13. Open up iptables for port 80 and restart iptables.

Also, you might want to look into enable SELinux for some added security on your system.

sudo vi /etc/sysconfig/iptables
# Add the following line towards the bottom below the port 22 ACCEPT
# -A RH-Firewall-1-INPUT -m state --state NEW -m tcp -p tcp --dport 80 -j ACCEPT
# save and close
# restart iptables
sudo /etc/init.d/iptables restart

You should be able to get to your Rails app now and see the default rails index.html -> Welcome aboard. You’re riding Ruby on Rails! ……

This is great and all, but I am more interested in running my existing app in production, rather than creating a new one. I am guessing you will not be developing on the server, so we need to get things set up with github & capistrano and deploy our app that way. This assumes that you already have a project in github and you have some git knowledge. This also assumes that you already have a database server setup and that your database.yml is pointing to that server. I will not cover database setup here.

Here is what you do:

14. Generate a new ssh key on the server to use with github
ssh-keygen -t rsa -C "youraddress@email.com"
#use the default dir and enter a solid password
15. Add the key to github

Full instructions about creating a key and adding to github here: http://help.github.com/linux-key-setup/

16. Add entry into known_hosts file for github

This is necessary to pull with capistrano. I think the easiest way to do this is to clone your github project. It will create the known_hosts file and add the entry for you. Then you can just delete the project right after you clone it. No need to keep it, since you will be using the Capistrano setup.

git clone git@github.com:your_username/your_project.git
# type yes to accept the key entry
# enter your passphrase
# it will clone.. now delete it
rm -Rf your_project/
OPTIONAL: Out of habit I have all my rails apps in the same place on my servers.
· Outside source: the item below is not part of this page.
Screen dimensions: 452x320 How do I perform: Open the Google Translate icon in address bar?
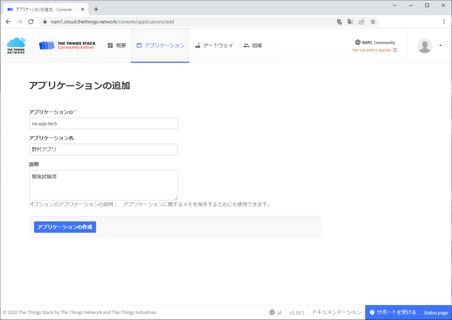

I have a dir called /rails_apps. I am going to create that now, but you can use what you already have set up if you like.  I also need to change the dir to be owned by “app_user”

sudo mkdir /rails_apps
sudo chown app_user:app_user /rails_apps/
17. Go ahead and create your project and release directory for Capistrano to use.
mkdir /rails_apps/myapp
mkdir /rails_apps/myapp/releases

IMPORTANT! It is necessary to update your nginx configuration if you are using Capistrano.  Since cap uses the “current” directory and links to a release directory, your nginx config should change the “root” entry in the server block

open /opt/nginx/conf/nginx.conf and change the “root” entry to “root /rails_app/myapp/current/public;”  Then you can restart nginx like this:

sudo killall -9 nginx
sudo /opt/nginx/sbin/nginx
18. Capistrano Setup

Now you are ready to move on to Capistrano setup. I do all development locally on my Mac, commit the code with git and push it to my repository at github. In order to use Capistrano to deploy, you will need to “gem install capistrano” on your Mac (or windows box.. say it ain’t so!) and add 2 files to your Rails project. /myapp/Capfile and /myapp/config/deploy.rb. Here are my files:

Capfile

load 'deploy' if respond_to?(:namespace) # cap2 differentiator
Dir['vendor/plugins/*/recipes/*.rb'].each { |plugin| load(plugin) }

load 'config/deploy' # remove this line to skip loading any of the default tasks

deploy.rb – most of this config came from the passenger capistrano recipe.

set :application, "myapp"

#github stuff
set :repository,  "git@github.com:your_github_id/myapp.git"
set :scm, :git
set :scm_username, "your_github_id"
set :scm_passphrase, "your_github_passwd"

set :use_sudo,    false
set :deploy_to,   "/rails_apps/#{application}"

#server login
set :user, "app_user"
set :password, "server_password_here"

ssh_options[:forward_agent] = true

# will be different entries for app, web, db if you host them on different servers
server "123.456.12.34", :app, :web, :db, :primary => true

namespace :deploy do
  task :start, :roles => :app do
    run "touch #{current_release}/tmp/restart.txt"
  end

  task :stop, :roles => :app do
    # Do nothing.
  end

  desc "Restart Application"
  task :restart, :roles => :app do
    run "touch #{current_release}/tmp/restart.txt"
  end
end

Now you are ready to deploy. The whole point of using Capistrano is so you don’t have to login to your servers to push code, do restarts, etc.. So on your mac, you will run the “cap” commands for deployment.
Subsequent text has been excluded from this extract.